Trying to create a new repo but git thinks I'm an organization


(some important background): I am an owner of my work's github repo. for this example I will call it "organization/organization"

So,I created some personal, side-project code and decided, afterwards, to push this to a new repo. I created a new repo at github.com. Then did:

git init
git add -A
git commit -am "first commit"
git remote add origin [email protected]:fakename/testapp.git
git push -u origin master

Everything works until that last command:

git push -u origin master

I then get this error:

ERROR: Permission to fakename/testapp.git denied to organization/organization.
fatal: Could not read from remote repository.

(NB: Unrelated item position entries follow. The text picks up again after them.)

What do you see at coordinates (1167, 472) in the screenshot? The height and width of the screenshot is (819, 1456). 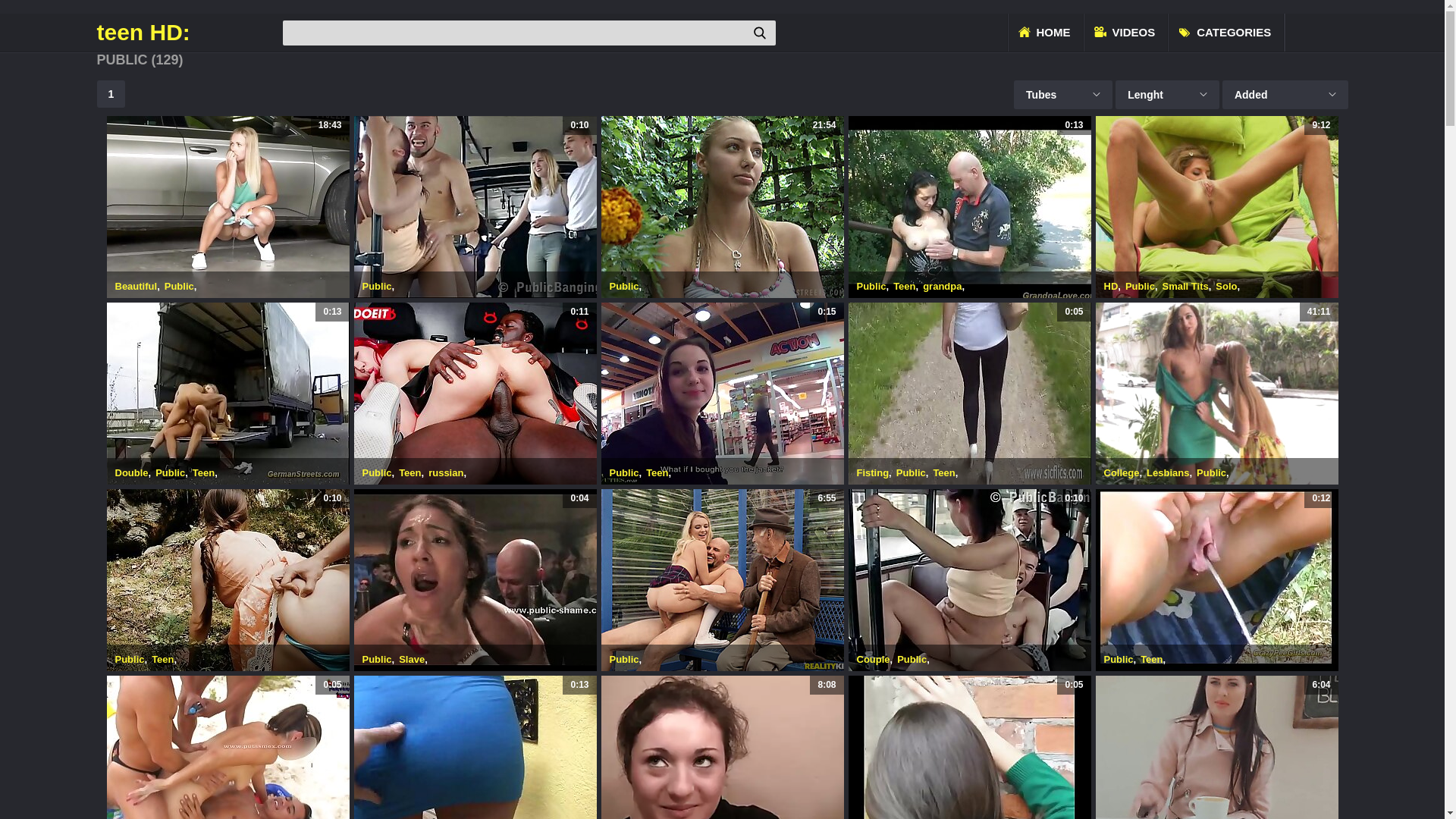 I see `'Lesbians'` at bounding box center [1167, 472].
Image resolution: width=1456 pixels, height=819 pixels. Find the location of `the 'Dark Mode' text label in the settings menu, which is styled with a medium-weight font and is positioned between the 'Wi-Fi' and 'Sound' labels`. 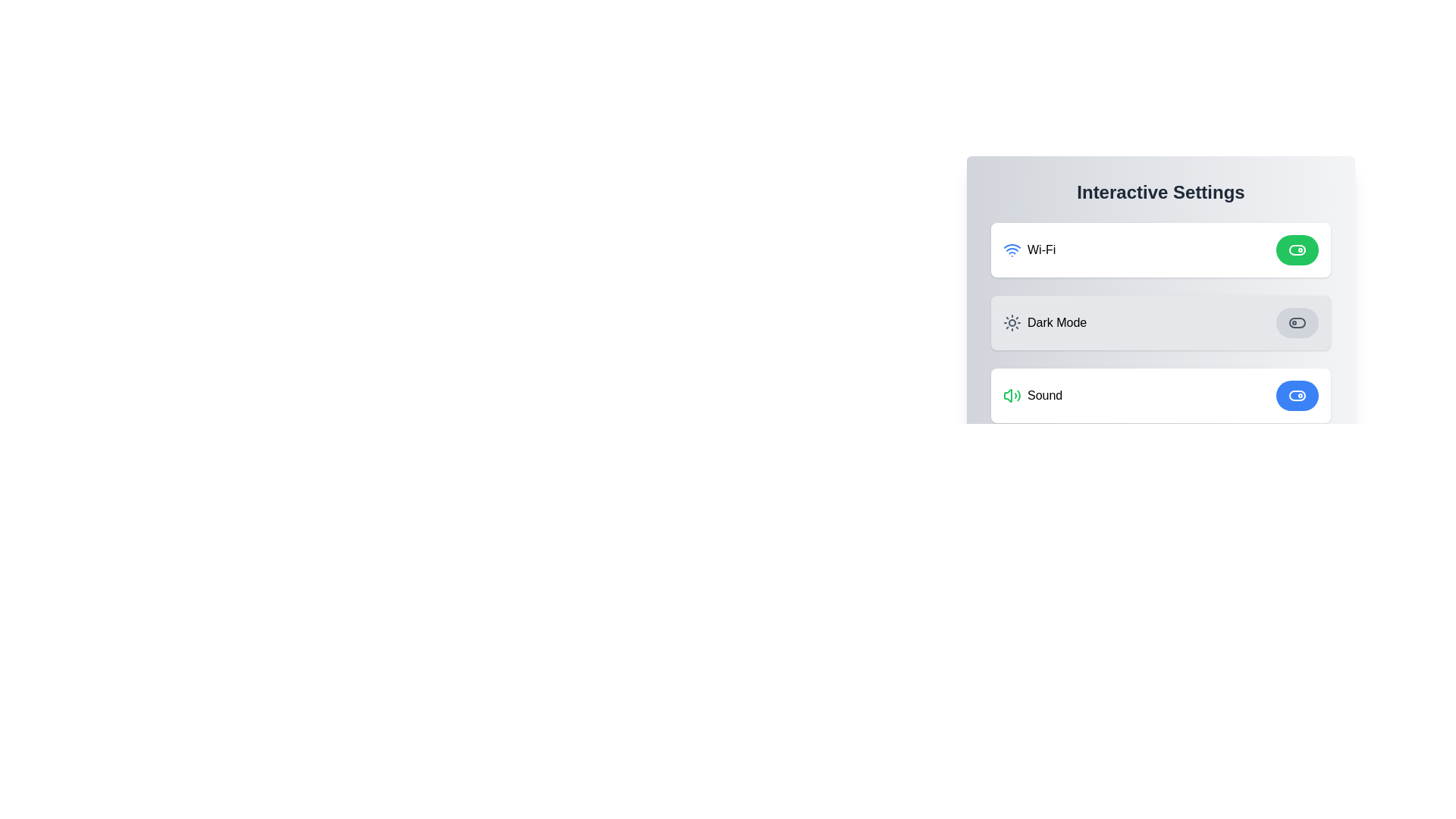

the 'Dark Mode' text label in the settings menu, which is styled with a medium-weight font and is positioned between the 'Wi-Fi' and 'Sound' labels is located at coordinates (1056, 322).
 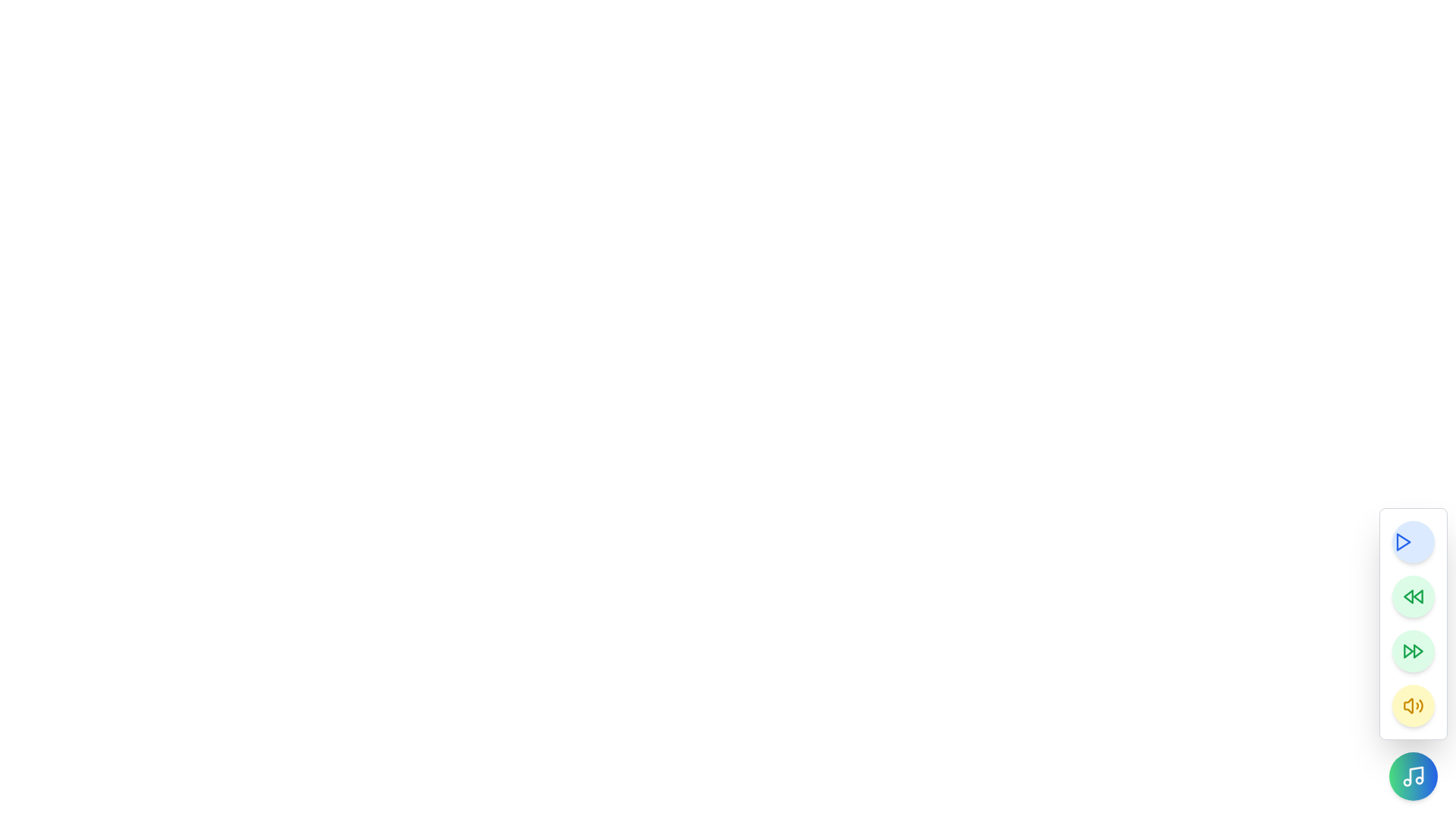 I want to click on the green rounded button with two rightward-pointing arrows to observe the hover effect, so click(x=1412, y=623).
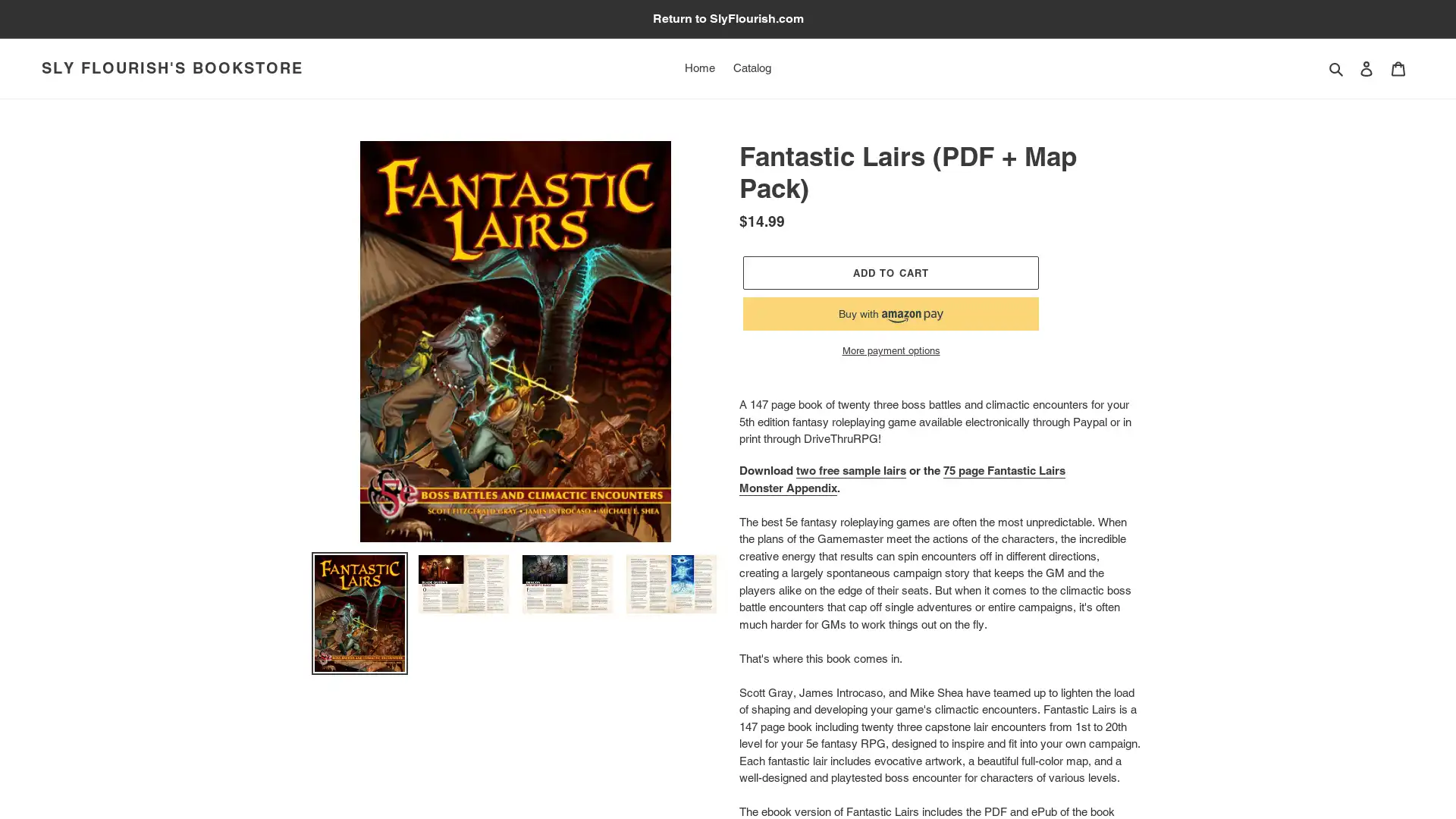 The height and width of the screenshot is (819, 1456). Describe the element at coordinates (891, 350) in the screenshot. I see `More payment options` at that location.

Please make sure you have the correct access rights
and the repository exists.

Why does git think I'm an organization?!?! Here's my config:

user.name=Mad Jon
[email protected]
core.ignorecase=false
core.repositoryformatversion=0
core.filemode=true
core.bare=false
core.logallrefupdates=true
core.ignorecase=true
core.precomposeunicode=false
[email protected]:fakename/testapp.git
remote.origin.fetch=+refs/heads/*:refs/remotes/origin/*
branch.master.remote=origin
branch.master.merge=refs/heads/master

I'm not doing anything to do with my organization. I don't know why it thinks I'm it. But I'd like it to force it to think I'm the normal user. not the org.


Solution

  • When using ssh url (like [email protected]:fakename/testapp.git), the most likely explanation is that you didn't defined a new ssh key, and used the appropriate ~/.ssh/config file in order to declare to Git what ssh key to use.

    Your ssh url would become:

    mysecondrepo:fakename/testapp.git
    

    With an ssh config file like:

    Host mysecondrepo
      HostName github.com
      User git
      IdentityFile ~/.ssh/id_rsa_mysecondrepo
    

    See "How to work on personal GitHub repo from office computer whose SSH key is already added to a work related GitHub account?" for more on multiple ssh key management.


    Of course, switching to https url (as commented by the OP) works:

     https://[email protected]/fakename/testapp.git
    

    It forces you to identify with your account.
    But it doesn't solve the ssh configuration issue.